We introduce a framework for statistical estimation that leverages knowledge of how samples are collected but makes no distributional assumptions on the data values. Specifically, we consider a population of elements 1, . . . , n with corresponding values x 1 , . . . , x n . We observe the values for a sample set A ⊂ 1, . . . , n and wish to estimate some statistic of the values for a target set B ⊂ 1, . . . , n where B could be the entire set. Crucially, we assume that the sets A and B are drawn according to some known joint distribution (A, B) ∼ P over pairs of subsets of 1, . . . , n. A given estimation algorithm is evaluated based on its worstcase, expected error where the expectation is with respect to the distribution P from which the sample A and target set B are drawn, and the worst-case is with respect to the data values x 1 , . . . , x n . Within this general framework we give an efficient algorithm to find an estimator for the target mean, as a weighted combination of the input sample-where the weights are a function of the distribution P and the identities of the elements in the sample and target sets A, B. We show that the worst-case expected error achieved by this estimator is at most a multiplicative π/2 factor worse than the optimum for such estimators. A component of this algorithm can also be used to approximate the worst-case expected error of a given estimator. The algorithm and proof leverage a surprising connection to the Grothendieck problem.
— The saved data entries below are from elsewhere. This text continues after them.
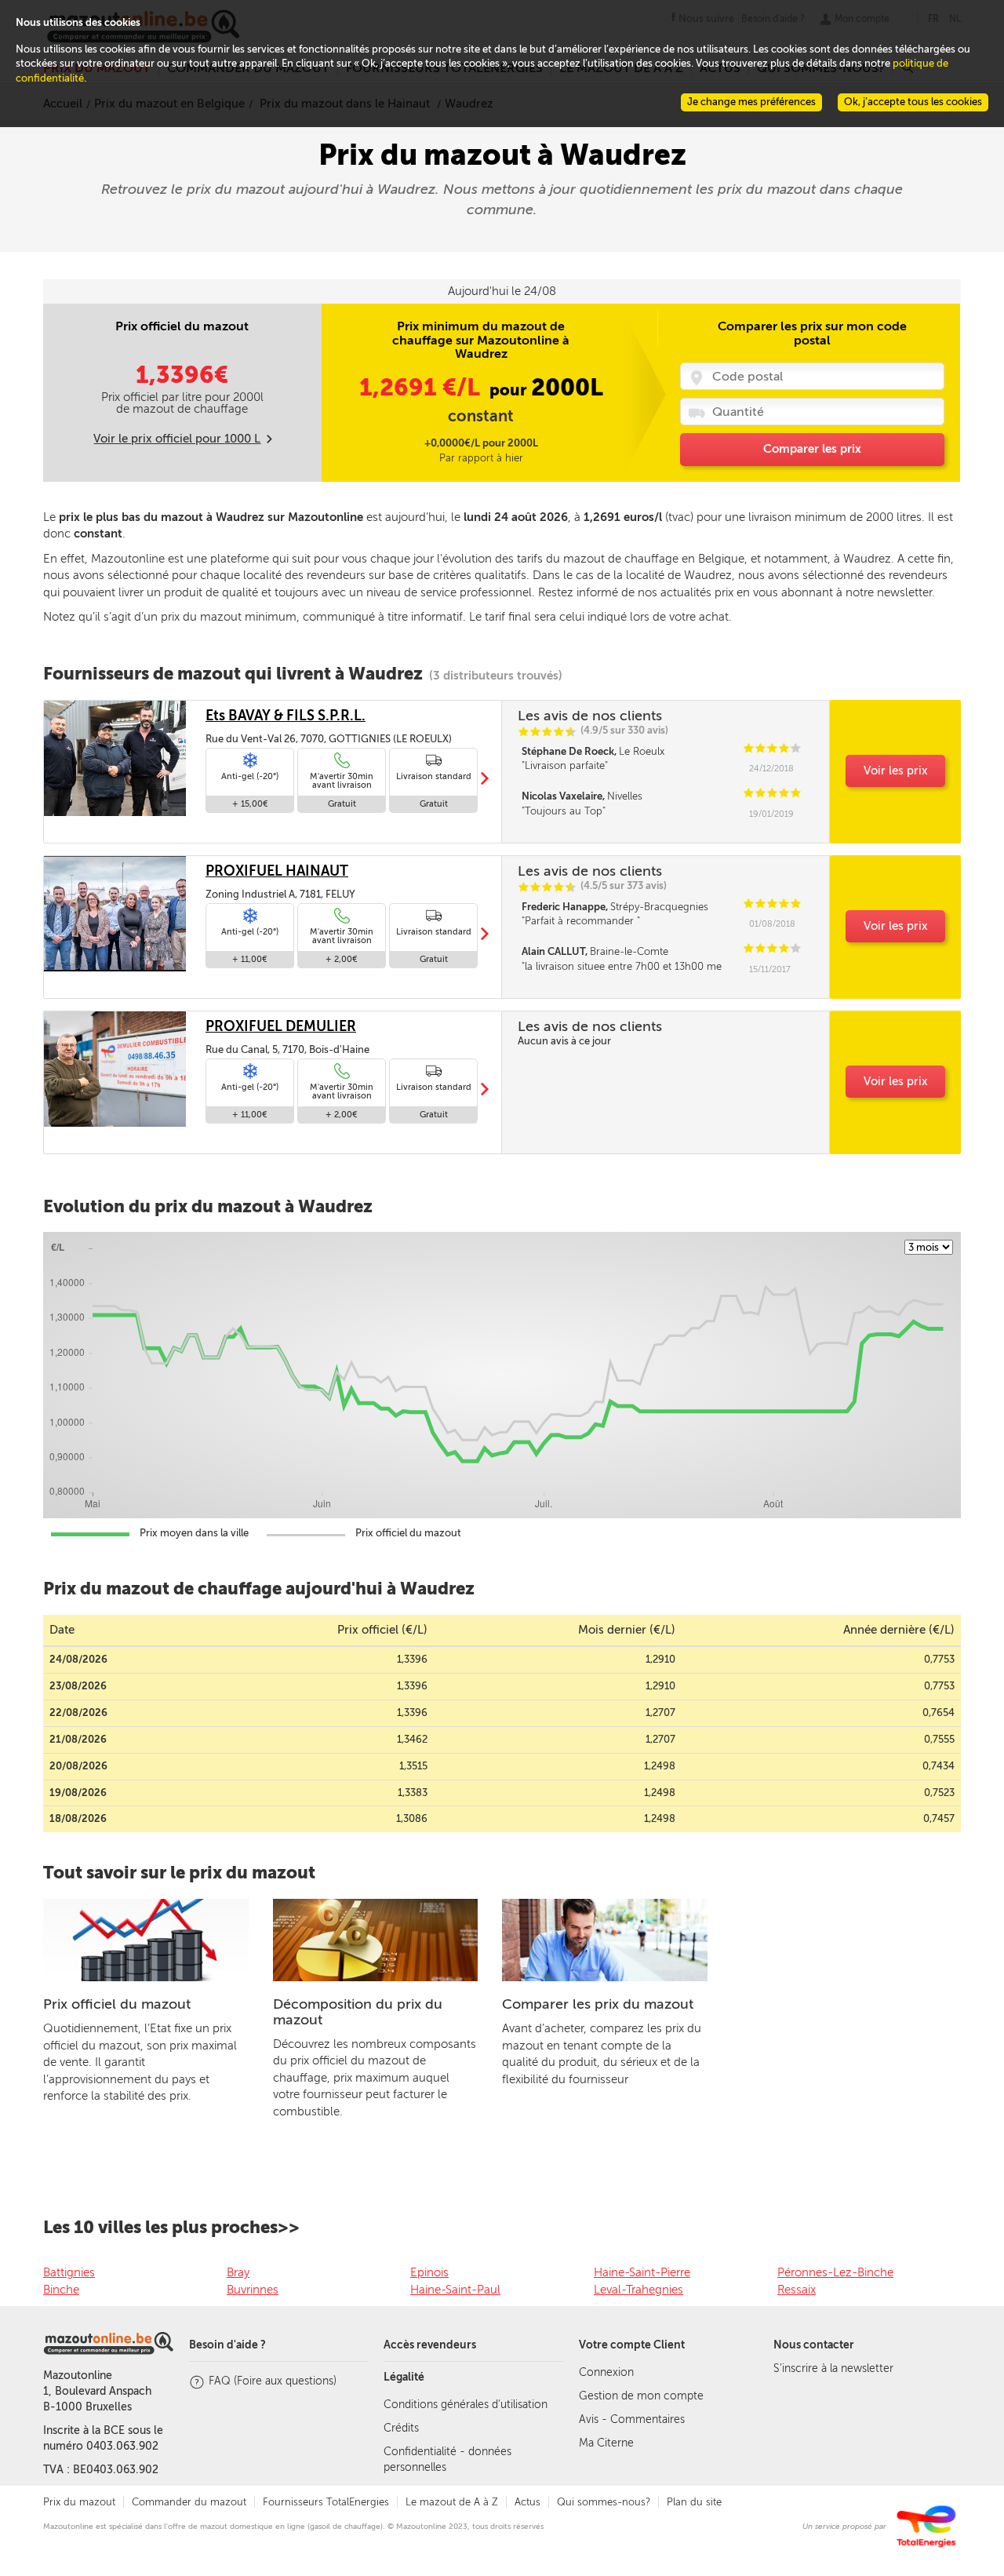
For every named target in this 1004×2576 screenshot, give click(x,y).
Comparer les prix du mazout (597, 2004)
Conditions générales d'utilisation (465, 2404)
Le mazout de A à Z (452, 2502)
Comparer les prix (812, 449)
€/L (422, 387)
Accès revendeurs (430, 2345)
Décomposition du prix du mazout (357, 2011)
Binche (61, 2290)
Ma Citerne (606, 2443)
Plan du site (694, 2502)
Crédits (401, 2428)
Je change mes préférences (751, 101)
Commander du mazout (189, 2502)
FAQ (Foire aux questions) (272, 2381)
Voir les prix (896, 770)
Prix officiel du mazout (117, 2004)
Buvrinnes (252, 2290)
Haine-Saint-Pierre (642, 2272)
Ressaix (796, 2290)
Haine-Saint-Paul (455, 2290)
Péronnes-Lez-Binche (835, 2272)
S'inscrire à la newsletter (833, 2368)
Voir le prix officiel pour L (176, 439)
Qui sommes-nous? (603, 2502)
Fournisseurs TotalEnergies (326, 2502)
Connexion (606, 2372)
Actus (527, 2502)
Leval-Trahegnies (638, 2290)
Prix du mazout (79, 2502)
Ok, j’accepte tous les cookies (913, 101)
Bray (238, 2272)
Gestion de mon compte (641, 2396)
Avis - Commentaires (632, 2419)
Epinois (429, 2272)
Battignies (69, 2272)
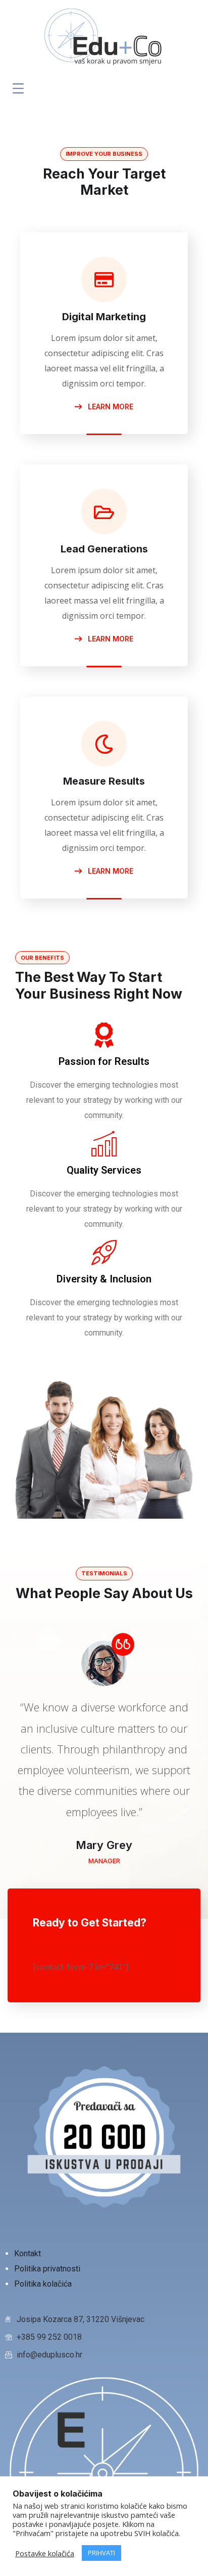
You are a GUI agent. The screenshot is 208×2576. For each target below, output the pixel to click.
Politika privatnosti (48, 2268)
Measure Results (104, 781)
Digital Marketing (104, 317)
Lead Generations (104, 549)
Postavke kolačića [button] (44, 2553)
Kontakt (28, 2253)
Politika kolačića (43, 2284)
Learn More (109, 406)
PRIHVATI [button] (101, 2552)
We extend these results to the setting of linear regression, where each datapoint is not a scalar but a labeled vector (x i , y i ) ∈ R d+1 . Our framework, which makes no distributional assumptions on the data values but rather relies on knowledge of the data collection process via the distribution P , is a significant departure from the typical statistical estimation framework and introduces a uniform algorithmic analysis for the many natural settings where membership in a sample may be correlated with data values, such as when probabilities of sampling vary as in "importance sampling", when individuals are recruited into a sample via a social network as in "snowball sampling" or "respondent-driven sampling" [12, 14] or when samples have chronological structure as in "selective prediction" [10, 21] . We experimentally demonstrate the benefit of this framework and our algorithm in comparison to standard estimators, for several such settings.